Ca²⁺-stimulated basal adenylyl cyclase activity localization in membrane lipid microdomains of cardiac sinoatrial nodal pacemaker cells

Spontaneous, rhythmic subsarcolemmal local Ca²⁺ releases driven by cAMP-mediated, protein kinase A (PKA)-dependent phosphorylation are crucial for normal pacemaker function of sinoatrial nodal cells (SANC). Because local Ca²⁺ releases occur beneath the cell surface membrane, near to where adenylyl cyclases (ACs) reside, we hypothesized that the dual Ca²⁺ and cAMP/PKA regulatory components of automaticity are coupled via Ca ²⁺ activation of AC activity within membrane microdomains.

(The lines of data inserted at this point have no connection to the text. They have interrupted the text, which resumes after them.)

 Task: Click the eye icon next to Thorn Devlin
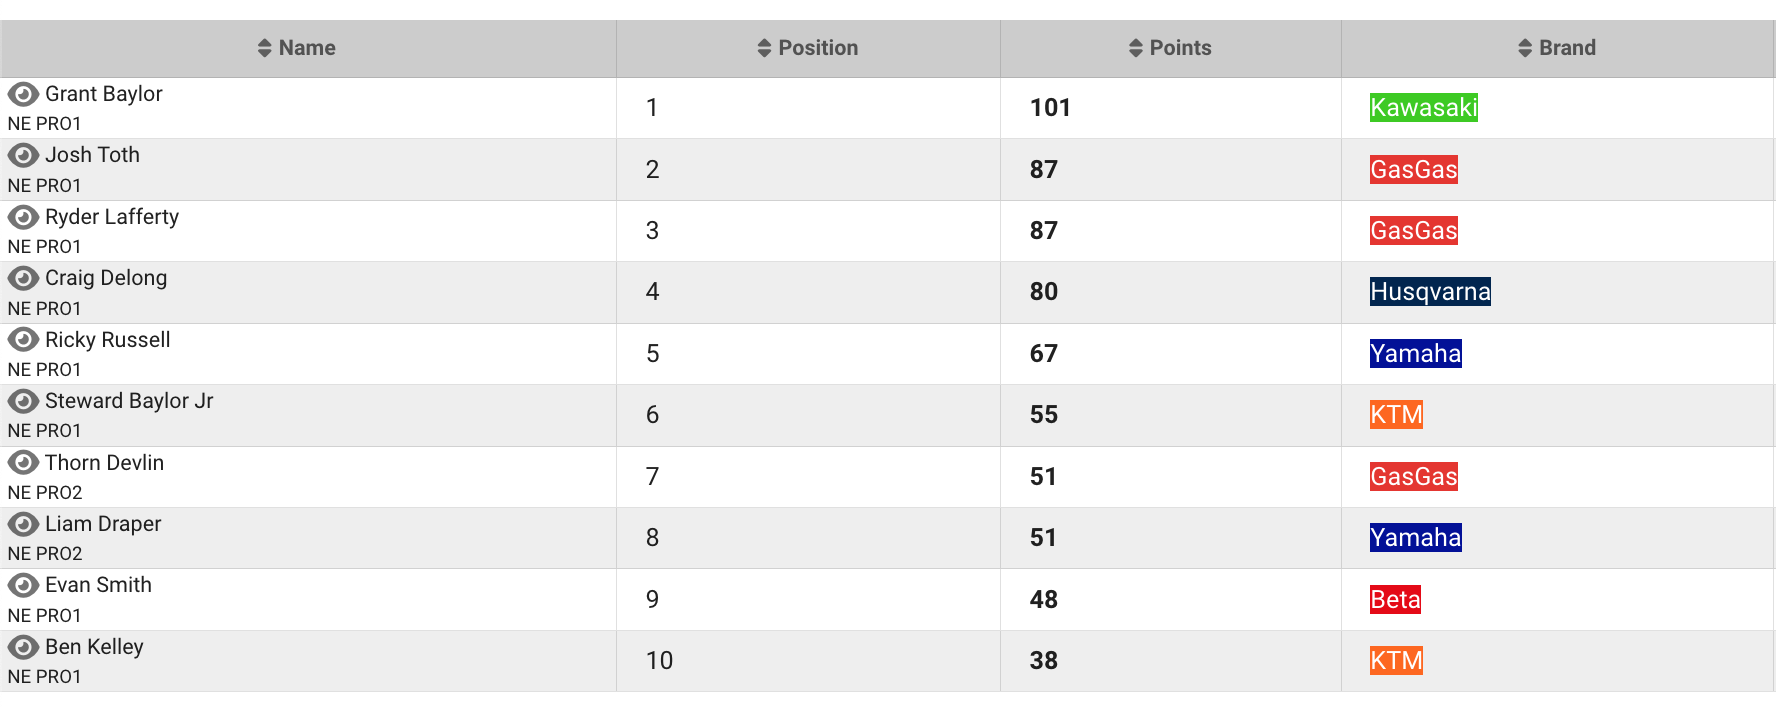[x=23, y=463]
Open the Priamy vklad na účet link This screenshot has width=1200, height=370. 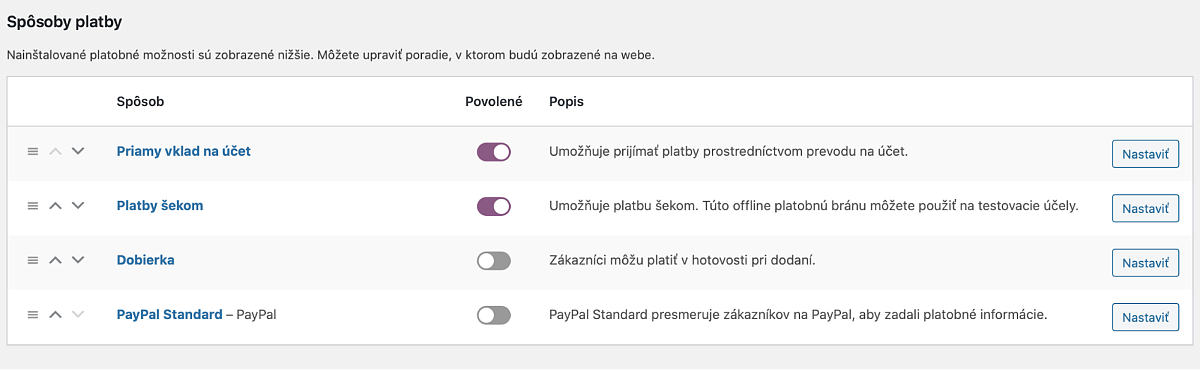tap(183, 151)
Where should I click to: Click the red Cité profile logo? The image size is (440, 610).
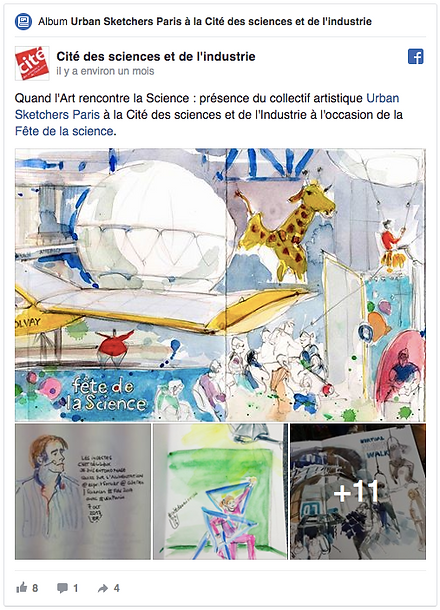(32, 63)
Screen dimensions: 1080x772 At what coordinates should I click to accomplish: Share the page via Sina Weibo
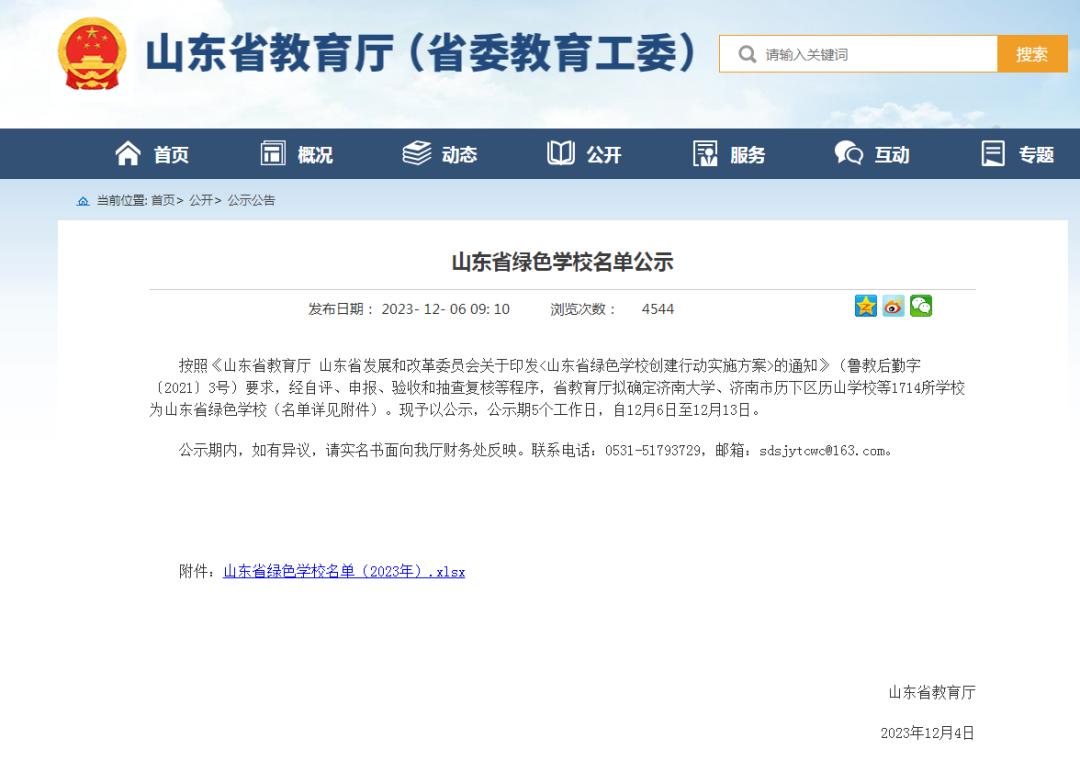[x=893, y=306]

Here we show by quantitative reverse transcriptase PCR that SANC express Ca ²⁺-activated AC isoforms 1 and 8, in addition to AC type 2, 5, and 6 transcripts. Immunolabeling of cell fractions, isolated by sucrose gradient ultracentrifugation, confirmed that ACs localize to membrane lipid microdomains. AC activity within these lipid microdomains is activated by Ca²⁺ over the entire physiological Ca²⁺ range. In intact SANC, the high basal AC activity produces a high level of cAMP that is further elevated by phosphodiesterase inhibition. cAMP and cAMP-mediated PKA-dependent activation of ion channels and Ca²⁺ cycling proteins drive sarcoplasmic reticulum Ca²⁺ releases, which, in turn, activate ACs. This feed forward "fail safe" system, kept in check by a high basal phosphodiesterase activity, is central to the generation of normal rhythmic, spontaneous action potentials by pacemaker cells.